Once I had a basic idea of how to put together a web site from the class, I did on-line tutorials to learn more. I learned about web hosting and code and templates and tables and hyperlinks and frames and FTP. I became obsessed with putting together my web site, Appendix Cancer and Peritoneal Surface Malignancies. I was driven. I had to learn a lot to do it.

The toughest part was re-reading all of the medical literature I’d read initially when I was diagnosed. The horrible statistics, the grim predictions, the detailed surgical reports. Emotionally it took me back to the horrible feelings I had when I first learned what I was up against. I thought of those who suffer post traumatic stress after returning from war.

Interesting, many who have been through tough cancer battles are now being diagnosed with post traumatic stress syndrome. I recently read of a breast cancer survivor who decided one day to wear a scarf. Turned out the scarf she chose to match her outfit was one she had used to cover her baldness while on chemo. On seeing the scarf in her drawer, she became physically ill. In the end she disposed of all scarves she had worn during that time. This is an interesting article, Post-traumatic Stress Disorder and Cancer . I’ve since communicated with appendiceal cancer patients who have been diagnosed with PTSD. Constructing the web site was hard enough for me emotionally that I joined a support group for the first time.
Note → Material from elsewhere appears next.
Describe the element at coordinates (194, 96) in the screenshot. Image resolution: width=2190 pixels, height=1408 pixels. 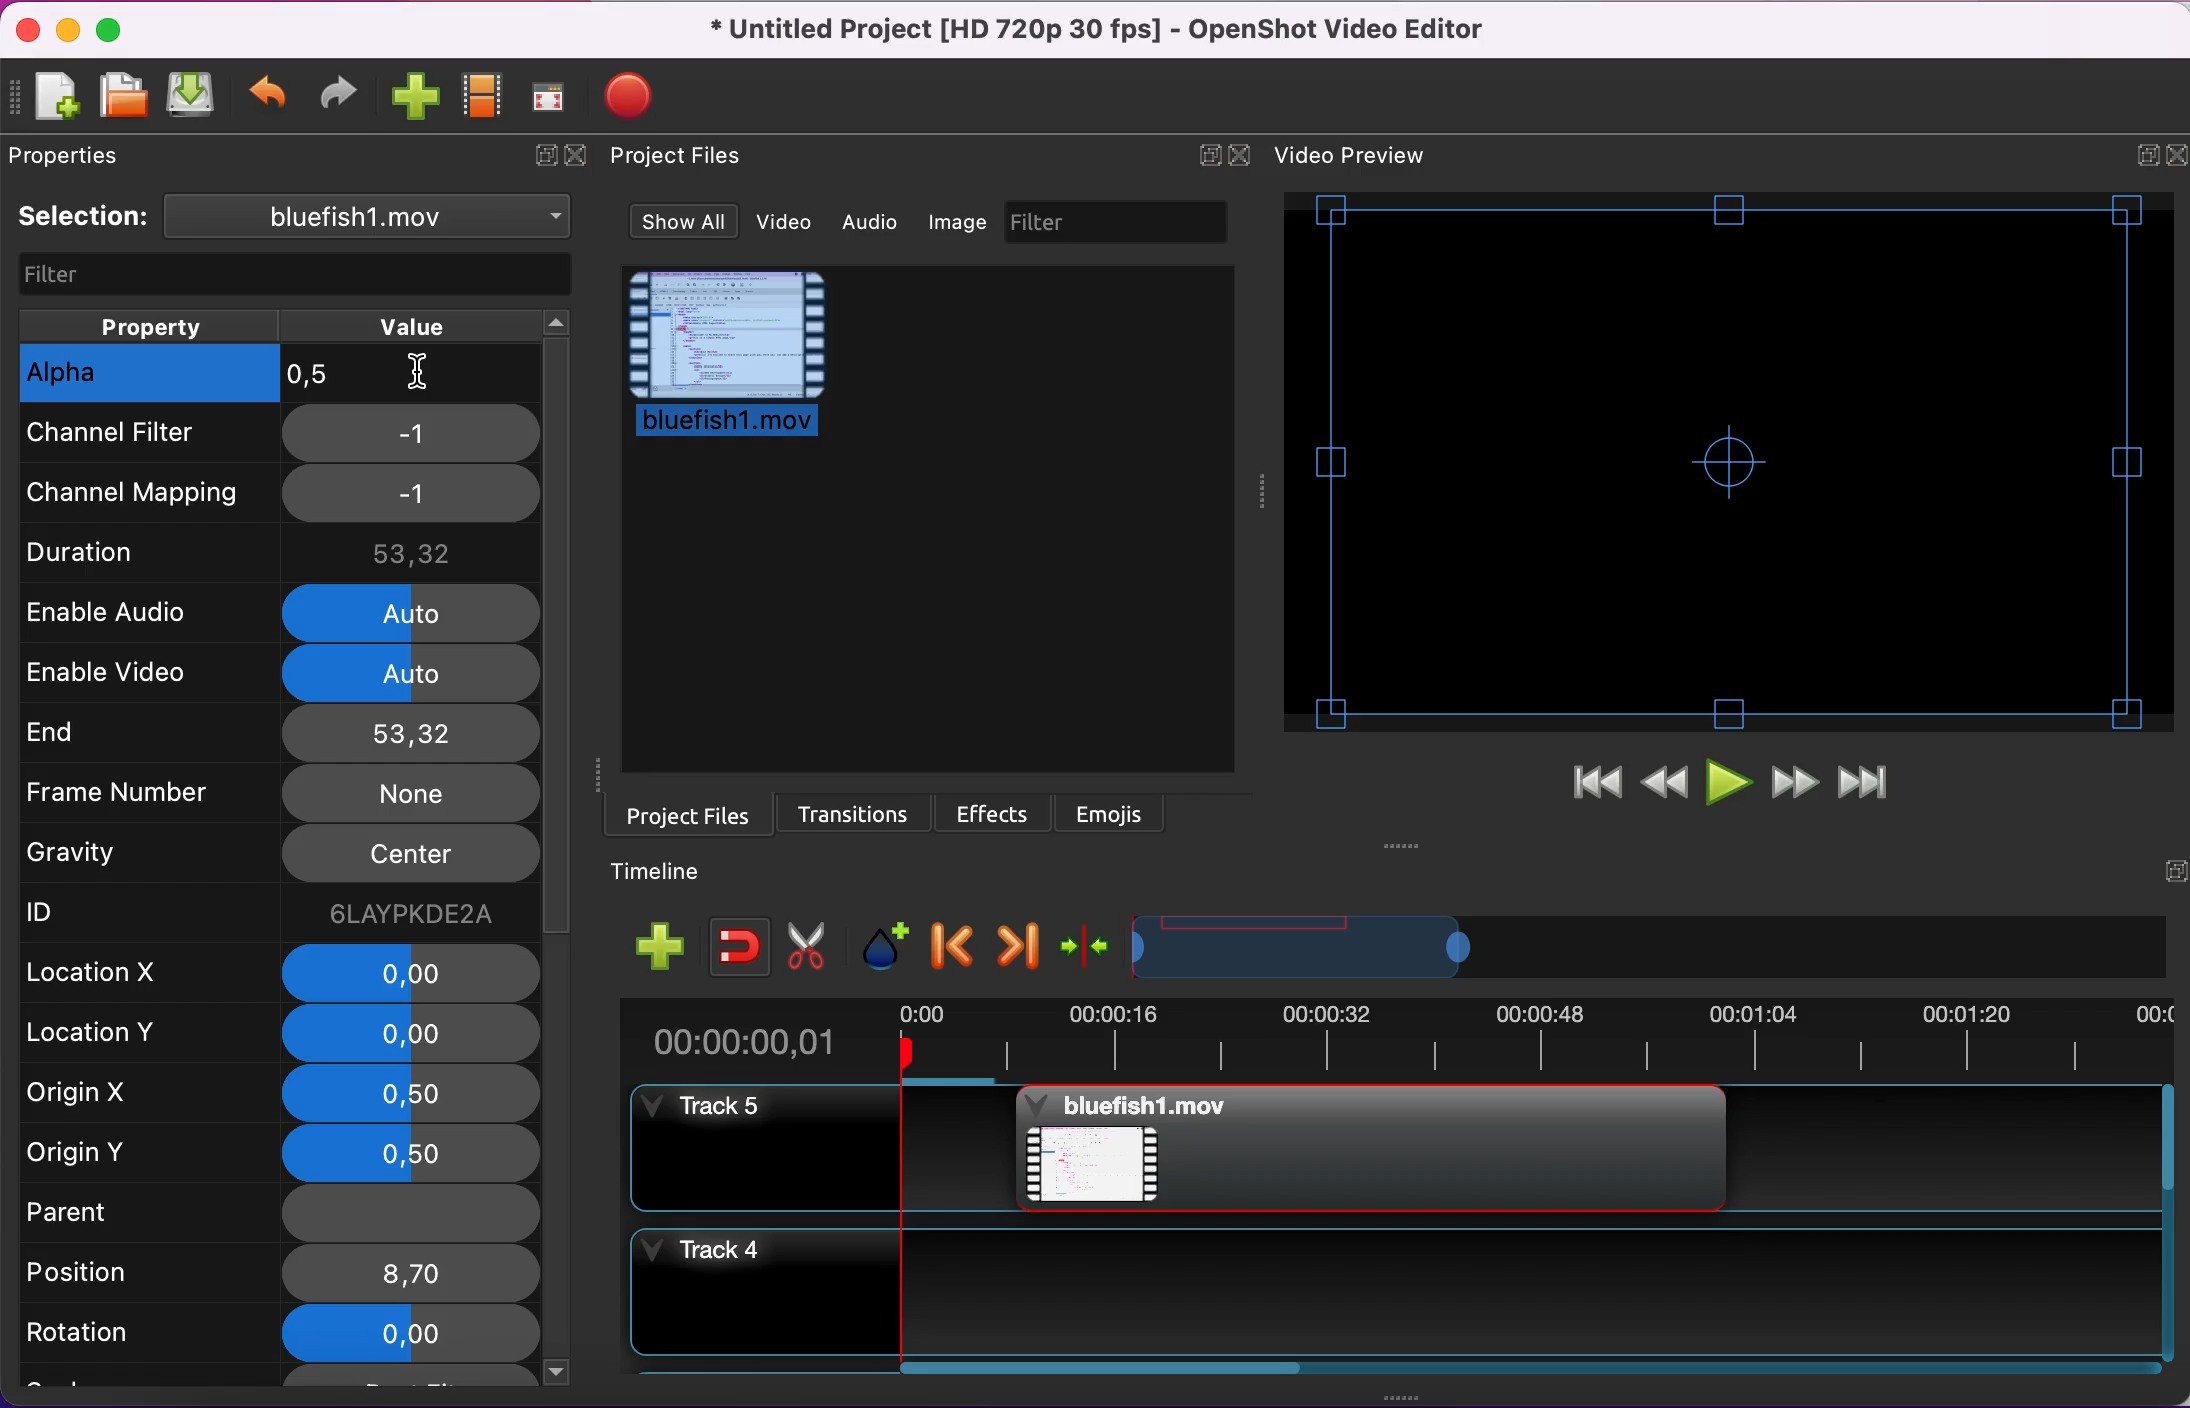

I published my web site early in 2006, almost the anniversary of my 5 year survival. I had a contact email on my site, but didn’t know if I’d hear from anyone. It just made me feel I’d done the right thing by making the information I knew accessible on-line. I didn’t really plan a life of cancer advocacy after that, I just wanted to create and publish the web site.

But then doors opened, then my world expanded. I think I discoved my purpose.